▸ **The task**: Pull out every line of the records below that contains the word "کوشک", and copy each one unchanged.

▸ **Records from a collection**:
★ ★ ★ ★

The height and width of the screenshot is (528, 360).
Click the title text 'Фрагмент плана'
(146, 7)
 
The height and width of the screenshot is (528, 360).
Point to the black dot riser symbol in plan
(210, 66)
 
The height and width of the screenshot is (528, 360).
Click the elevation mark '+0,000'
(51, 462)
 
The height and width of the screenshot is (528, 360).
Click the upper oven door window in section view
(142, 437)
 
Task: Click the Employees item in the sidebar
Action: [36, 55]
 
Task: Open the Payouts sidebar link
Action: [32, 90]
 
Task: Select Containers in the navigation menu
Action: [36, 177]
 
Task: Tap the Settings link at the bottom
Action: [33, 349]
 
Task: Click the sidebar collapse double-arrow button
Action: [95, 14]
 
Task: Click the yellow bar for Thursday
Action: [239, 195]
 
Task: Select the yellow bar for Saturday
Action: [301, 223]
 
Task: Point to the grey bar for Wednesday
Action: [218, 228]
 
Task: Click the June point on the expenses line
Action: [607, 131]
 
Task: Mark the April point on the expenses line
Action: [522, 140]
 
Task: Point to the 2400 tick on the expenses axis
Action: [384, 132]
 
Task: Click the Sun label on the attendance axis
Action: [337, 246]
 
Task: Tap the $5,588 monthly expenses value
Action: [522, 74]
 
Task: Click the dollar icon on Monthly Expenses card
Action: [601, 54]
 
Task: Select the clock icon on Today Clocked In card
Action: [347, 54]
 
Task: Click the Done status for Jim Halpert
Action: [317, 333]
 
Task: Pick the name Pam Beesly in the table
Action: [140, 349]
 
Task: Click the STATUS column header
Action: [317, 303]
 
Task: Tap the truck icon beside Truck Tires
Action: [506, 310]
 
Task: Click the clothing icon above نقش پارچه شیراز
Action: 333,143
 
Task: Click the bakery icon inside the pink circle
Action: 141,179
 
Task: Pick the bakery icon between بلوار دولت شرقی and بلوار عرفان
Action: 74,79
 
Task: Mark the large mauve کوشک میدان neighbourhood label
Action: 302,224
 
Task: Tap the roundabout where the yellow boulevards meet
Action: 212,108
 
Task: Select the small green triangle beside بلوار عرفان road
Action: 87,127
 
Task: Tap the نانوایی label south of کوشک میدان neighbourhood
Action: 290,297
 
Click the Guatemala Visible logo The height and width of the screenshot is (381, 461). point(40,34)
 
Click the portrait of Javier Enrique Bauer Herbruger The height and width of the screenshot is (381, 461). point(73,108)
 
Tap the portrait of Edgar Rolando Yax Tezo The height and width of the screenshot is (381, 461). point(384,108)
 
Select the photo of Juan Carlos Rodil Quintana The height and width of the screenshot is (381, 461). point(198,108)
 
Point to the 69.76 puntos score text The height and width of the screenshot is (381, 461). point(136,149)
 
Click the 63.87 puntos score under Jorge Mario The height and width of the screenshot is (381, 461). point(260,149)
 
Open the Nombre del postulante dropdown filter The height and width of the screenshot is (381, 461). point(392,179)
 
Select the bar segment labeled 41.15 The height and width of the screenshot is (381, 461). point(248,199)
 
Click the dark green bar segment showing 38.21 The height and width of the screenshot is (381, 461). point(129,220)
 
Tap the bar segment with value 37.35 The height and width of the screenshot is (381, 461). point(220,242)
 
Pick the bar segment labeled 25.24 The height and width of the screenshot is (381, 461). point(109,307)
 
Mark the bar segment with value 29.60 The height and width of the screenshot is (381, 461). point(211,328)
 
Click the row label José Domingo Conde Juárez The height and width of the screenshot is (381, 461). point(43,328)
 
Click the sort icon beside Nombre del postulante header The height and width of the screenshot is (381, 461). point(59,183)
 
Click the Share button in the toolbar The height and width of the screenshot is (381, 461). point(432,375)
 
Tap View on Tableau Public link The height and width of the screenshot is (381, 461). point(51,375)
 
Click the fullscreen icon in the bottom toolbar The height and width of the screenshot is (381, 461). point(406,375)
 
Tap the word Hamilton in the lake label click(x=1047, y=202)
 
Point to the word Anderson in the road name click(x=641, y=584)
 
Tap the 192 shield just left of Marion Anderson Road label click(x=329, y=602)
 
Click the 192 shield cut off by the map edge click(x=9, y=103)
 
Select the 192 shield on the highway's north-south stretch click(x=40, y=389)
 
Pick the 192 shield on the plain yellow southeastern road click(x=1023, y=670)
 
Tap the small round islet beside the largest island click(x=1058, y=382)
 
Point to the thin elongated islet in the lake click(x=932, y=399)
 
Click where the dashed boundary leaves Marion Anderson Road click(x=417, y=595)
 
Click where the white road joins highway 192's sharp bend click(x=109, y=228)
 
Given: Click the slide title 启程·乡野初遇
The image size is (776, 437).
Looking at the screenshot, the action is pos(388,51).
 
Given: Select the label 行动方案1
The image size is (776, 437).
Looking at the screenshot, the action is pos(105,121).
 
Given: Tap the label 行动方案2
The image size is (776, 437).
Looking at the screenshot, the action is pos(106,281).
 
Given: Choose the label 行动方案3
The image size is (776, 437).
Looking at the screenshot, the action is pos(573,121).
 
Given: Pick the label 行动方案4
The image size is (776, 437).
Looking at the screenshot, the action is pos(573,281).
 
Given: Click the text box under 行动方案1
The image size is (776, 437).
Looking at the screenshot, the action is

★ ★ ★ ★

▸ **Output of the exercise**:
Task: Mark the large mauve کوشک میدان neighbourhood label
Task: Tap the نانوایی label south of کوشک میدان neighbourhood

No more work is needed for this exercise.